Romanian Environment Minister Barna Tanczos is of the same view, saying "we will have to restart the coal-fired power plants" as a temporary move.
France is in talks with the United Arab Emirates to reduce Russian oil purchases, which will stop after the imposition of the EU ban on Russian crude oil, according to a Reuters report.
"There are discussions with the United Arab Emirates.
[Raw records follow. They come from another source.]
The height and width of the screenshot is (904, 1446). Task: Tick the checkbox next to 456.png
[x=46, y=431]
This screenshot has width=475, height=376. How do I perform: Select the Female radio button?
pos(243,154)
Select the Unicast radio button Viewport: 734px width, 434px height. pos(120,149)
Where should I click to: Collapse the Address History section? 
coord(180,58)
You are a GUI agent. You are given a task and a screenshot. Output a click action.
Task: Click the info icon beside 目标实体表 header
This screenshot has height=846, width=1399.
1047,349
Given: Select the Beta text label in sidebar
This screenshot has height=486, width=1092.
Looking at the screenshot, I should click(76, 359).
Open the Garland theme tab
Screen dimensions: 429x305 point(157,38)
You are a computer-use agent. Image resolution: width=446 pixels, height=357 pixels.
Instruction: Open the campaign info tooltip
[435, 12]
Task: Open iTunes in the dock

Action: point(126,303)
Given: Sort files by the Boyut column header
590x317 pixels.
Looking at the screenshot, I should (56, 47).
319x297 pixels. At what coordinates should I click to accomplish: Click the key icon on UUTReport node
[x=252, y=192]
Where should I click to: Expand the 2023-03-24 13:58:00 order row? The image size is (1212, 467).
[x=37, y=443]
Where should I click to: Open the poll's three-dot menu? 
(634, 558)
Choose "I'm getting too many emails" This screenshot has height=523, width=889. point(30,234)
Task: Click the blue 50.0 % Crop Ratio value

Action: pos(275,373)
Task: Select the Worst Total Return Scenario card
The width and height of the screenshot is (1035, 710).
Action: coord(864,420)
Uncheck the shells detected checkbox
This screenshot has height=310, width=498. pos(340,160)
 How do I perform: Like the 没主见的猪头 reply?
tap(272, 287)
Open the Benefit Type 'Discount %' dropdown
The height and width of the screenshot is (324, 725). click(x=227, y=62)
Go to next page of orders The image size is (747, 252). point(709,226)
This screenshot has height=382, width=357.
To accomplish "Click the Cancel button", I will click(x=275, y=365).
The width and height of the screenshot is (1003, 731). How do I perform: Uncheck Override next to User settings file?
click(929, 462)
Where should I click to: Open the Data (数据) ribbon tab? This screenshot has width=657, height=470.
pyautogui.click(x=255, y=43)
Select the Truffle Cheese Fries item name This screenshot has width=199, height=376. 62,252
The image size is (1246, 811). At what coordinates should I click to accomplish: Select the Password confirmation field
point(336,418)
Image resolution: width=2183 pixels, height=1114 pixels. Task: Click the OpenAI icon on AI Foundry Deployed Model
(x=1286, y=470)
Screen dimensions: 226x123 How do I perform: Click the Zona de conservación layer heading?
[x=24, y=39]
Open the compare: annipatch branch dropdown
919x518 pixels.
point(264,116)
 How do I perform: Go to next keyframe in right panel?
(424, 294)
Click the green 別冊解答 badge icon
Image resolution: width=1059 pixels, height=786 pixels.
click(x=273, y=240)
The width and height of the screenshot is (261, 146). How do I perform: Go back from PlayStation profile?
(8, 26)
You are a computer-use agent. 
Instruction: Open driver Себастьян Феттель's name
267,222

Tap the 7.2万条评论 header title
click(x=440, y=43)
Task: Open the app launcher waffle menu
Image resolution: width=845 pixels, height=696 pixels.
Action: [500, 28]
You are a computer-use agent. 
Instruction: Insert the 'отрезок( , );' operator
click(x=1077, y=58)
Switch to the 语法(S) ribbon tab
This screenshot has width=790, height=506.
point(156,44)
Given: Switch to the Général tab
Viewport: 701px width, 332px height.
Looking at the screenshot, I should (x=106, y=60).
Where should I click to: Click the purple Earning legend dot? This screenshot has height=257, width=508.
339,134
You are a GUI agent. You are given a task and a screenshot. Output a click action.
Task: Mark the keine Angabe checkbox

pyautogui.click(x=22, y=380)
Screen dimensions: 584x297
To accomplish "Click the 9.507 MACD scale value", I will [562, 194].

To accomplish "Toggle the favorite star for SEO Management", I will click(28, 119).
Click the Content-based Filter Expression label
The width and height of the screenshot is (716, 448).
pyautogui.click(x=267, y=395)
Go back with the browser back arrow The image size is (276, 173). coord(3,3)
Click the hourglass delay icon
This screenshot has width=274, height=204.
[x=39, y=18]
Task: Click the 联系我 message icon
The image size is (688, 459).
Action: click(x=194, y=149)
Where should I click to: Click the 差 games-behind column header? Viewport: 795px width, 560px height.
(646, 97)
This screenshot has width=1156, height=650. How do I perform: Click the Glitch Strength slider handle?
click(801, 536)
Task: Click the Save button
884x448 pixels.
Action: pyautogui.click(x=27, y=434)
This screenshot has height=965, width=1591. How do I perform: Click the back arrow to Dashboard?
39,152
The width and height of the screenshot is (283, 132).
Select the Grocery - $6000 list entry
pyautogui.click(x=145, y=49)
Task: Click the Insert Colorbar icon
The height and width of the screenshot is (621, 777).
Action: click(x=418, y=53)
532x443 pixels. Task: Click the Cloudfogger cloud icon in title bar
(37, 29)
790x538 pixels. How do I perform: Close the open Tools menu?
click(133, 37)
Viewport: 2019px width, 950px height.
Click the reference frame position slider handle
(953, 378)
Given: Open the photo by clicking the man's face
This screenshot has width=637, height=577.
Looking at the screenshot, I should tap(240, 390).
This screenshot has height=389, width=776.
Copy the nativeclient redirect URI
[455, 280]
We have to find an alternative to Russian oil," Finance Minister Bruno Le Maire told Europe 1 radio on Sunday.
Ingvild Sorhus, the lead European carbon analyst at Refinitiv, a financial markets data and infrastructure provider, said that while the EU is fundamentally reorienting its energy policy after the outbreak of the Russia-Ukraine conflict, a massive deployment of low carbon and energy-efficient technologies cannot be done overnight.
"Hopefully, the decarbonization efforts in (the) REPowerEU plan could pick up quickly enough to offset these adverse impacts on EU emissions," she told China Daily.
Erik Solheim, a Norwegian politician and former executive director of the United Nations Environment Programme, said: "In the short run the conflict may affect the green shift negatively as it encourages new developments of oil and gas and makes them more profitable."
But in the long run, he said, the conflict "will speed up the green shift".
European Commission President Ursula von der Leyen vowed that 95 percent of the 300 billion euros in the REPowerEU plan will be dedicated to clean energy, but critics have denounced the decision earmarking a huge amount for oil and gas infrastructure and LNG terminals.
In a letter to von der Leyen signed by 150 business leaders in May, the EU was called on to avoid investing in new fossil fuel infrastructure and instead accelerate the push toward electrification, renewables and energy efficiency.
"It is time for all of us to take the necessary steps to strengthen Europe's energy security and resilience by accelerating the green transition," the letter said.